(A run of records)

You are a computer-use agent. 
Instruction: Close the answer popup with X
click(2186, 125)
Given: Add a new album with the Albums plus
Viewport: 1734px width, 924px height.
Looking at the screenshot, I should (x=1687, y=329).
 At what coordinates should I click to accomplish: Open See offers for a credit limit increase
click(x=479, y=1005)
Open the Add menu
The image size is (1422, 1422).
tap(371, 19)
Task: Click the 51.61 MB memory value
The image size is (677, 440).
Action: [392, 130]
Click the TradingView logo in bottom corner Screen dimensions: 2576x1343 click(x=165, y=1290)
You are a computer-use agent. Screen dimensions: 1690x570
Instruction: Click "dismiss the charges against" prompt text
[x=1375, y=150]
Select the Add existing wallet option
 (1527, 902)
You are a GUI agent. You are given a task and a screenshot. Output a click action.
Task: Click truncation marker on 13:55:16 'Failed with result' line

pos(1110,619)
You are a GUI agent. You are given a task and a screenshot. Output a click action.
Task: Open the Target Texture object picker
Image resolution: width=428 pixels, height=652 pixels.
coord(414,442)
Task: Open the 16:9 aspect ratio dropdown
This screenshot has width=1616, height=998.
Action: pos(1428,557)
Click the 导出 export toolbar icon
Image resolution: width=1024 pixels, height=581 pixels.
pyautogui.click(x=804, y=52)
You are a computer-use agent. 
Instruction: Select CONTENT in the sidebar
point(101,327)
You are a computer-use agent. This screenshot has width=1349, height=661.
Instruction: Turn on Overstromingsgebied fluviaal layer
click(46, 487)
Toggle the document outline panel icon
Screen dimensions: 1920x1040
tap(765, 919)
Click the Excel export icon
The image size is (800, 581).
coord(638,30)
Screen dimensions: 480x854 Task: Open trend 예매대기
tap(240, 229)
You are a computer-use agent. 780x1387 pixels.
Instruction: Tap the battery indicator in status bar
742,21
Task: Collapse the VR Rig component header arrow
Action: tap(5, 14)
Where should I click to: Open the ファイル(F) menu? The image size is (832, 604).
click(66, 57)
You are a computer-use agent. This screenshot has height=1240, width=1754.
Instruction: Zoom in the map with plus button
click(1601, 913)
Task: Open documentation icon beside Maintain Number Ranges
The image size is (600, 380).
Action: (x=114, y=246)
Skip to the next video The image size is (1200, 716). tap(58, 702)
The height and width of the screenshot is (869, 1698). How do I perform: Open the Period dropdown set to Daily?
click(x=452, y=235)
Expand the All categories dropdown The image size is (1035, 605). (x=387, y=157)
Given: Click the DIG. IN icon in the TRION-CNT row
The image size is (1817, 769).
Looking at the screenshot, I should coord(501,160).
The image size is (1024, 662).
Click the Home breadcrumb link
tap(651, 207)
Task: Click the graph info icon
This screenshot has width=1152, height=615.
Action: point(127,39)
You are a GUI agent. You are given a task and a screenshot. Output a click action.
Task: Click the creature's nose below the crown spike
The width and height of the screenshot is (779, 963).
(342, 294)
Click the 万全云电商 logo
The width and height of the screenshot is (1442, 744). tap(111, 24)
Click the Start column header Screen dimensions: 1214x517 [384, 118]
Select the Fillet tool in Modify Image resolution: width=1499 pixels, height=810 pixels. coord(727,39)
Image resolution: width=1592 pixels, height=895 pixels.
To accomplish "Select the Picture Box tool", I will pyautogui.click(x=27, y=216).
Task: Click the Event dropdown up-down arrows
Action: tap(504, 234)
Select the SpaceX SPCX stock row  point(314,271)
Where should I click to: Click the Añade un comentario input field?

Aim of the exercise:
Change every "Instruction" in the listing above to "Command" and reproduce the listing with nothing else altered.

The output:
You are a computer-use agent. 
Command: Close the answer popup with X
click(2186, 125)
Given: Add a new album with the Albums plus
Viewport: 1734px width, 924px height.
Looking at the screenshot, I should (x=1687, y=329).
 At what coordinates should I click to accomplish: Open See offers for a credit limit increase
click(x=479, y=1005)
Open the Add menu
The image size is (1422, 1422).
tap(371, 19)
Task: Click the 51.61 MB memory value
The image size is (677, 440).
Action: [392, 130]
Click the TradingView logo in bottom corner Screen dimensions: 2576x1343 click(x=165, y=1290)
You are a computer-use agent. Screen dimensions: 1690x570
Command: Click "dismiss the charges against" prompt text
[x=1375, y=150]
Select the Add existing wallet option
 (1527, 902)
You are a GUI agent. You are given a task and a screenshot. Output a click action.
Task: Click truncation marker on 13:55:16 'Failed with result' line

pos(1110,619)
You are a GUI agent. You are given a task and a screenshot. Output a click action.
Task: Open the Target Texture object picker
Image resolution: width=428 pixels, height=652 pixels.
coord(414,442)
Task: Open the 16:9 aspect ratio dropdown
This screenshot has width=1616, height=998.
Action: pos(1428,557)
Click the 导出 export toolbar icon
Image resolution: width=1024 pixels, height=581 pixels.
pyautogui.click(x=804, y=52)
You are a computer-use agent. 
Command: Select CONTENT in the sidebar
point(101,327)
You are a computer-use agent. This screenshot has width=1349, height=661.
Command: Turn on Overstromingsgebied fluviaal layer
click(46, 487)
Toggle the document outline panel icon
Screen dimensions: 1920x1040
tap(765, 919)
Click the Excel export icon
The image size is (800, 581).
coord(638,30)
Screen dimensions: 480x854 Task: Open trend 예매대기
tap(240, 229)
You are a computer-use agent. 780x1387 pixels.
Command: Tap the battery indicator in status bar
742,21
Task: Collapse the VR Rig component header arrow
Action: tap(5, 14)
Where should I click to: Open the ファイル(F) menu? The image size is (832, 604).
click(66, 57)
You are a computer-use agent. This screenshot has height=1240, width=1754.
Command: Zoom in the map with plus button
click(1601, 913)
Task: Open documentation icon beside Maintain Number Ranges
The image size is (600, 380).
Action: (x=114, y=246)
Skip to the next video The image size is (1200, 716). tap(58, 702)
The height and width of the screenshot is (869, 1698). How do I perform: Open the Period dropdown set to Daily?
click(x=452, y=235)
Expand the All categories dropdown The image size is (1035, 605). (x=387, y=157)
Given: Click the DIG. IN icon in the TRION-CNT row
The image size is (1817, 769).
Looking at the screenshot, I should coord(501,160).
The image size is (1024, 662).
Click the Home breadcrumb link
tap(651, 207)
Task: Click the graph info icon
This screenshot has width=1152, height=615.
Action: point(127,39)
You are a GUI agent. You are given a task and a screenshot. Output a click action.
Task: Click the creature's nose below the crown spike
The width and height of the screenshot is (779, 963).
(342, 294)
Click the 万全云电商 logo
The width and height of the screenshot is (1442, 744). tap(111, 24)
Click the Start column header Screen dimensions: 1214x517 [384, 118]
Select the Fillet tool in Modify Image resolution: width=1499 pixels, height=810 pixels. coord(727,39)
Image resolution: width=1592 pixels, height=895 pixels.
To accomplish "Select the Picture Box tool", I will pyautogui.click(x=27, y=216).
Task: Click the Event dropdown up-down arrows
Action: tap(504, 234)
Select the SpaceX SPCX stock row  point(314,271)
Where should I click to: Click the Añade un comentario input field?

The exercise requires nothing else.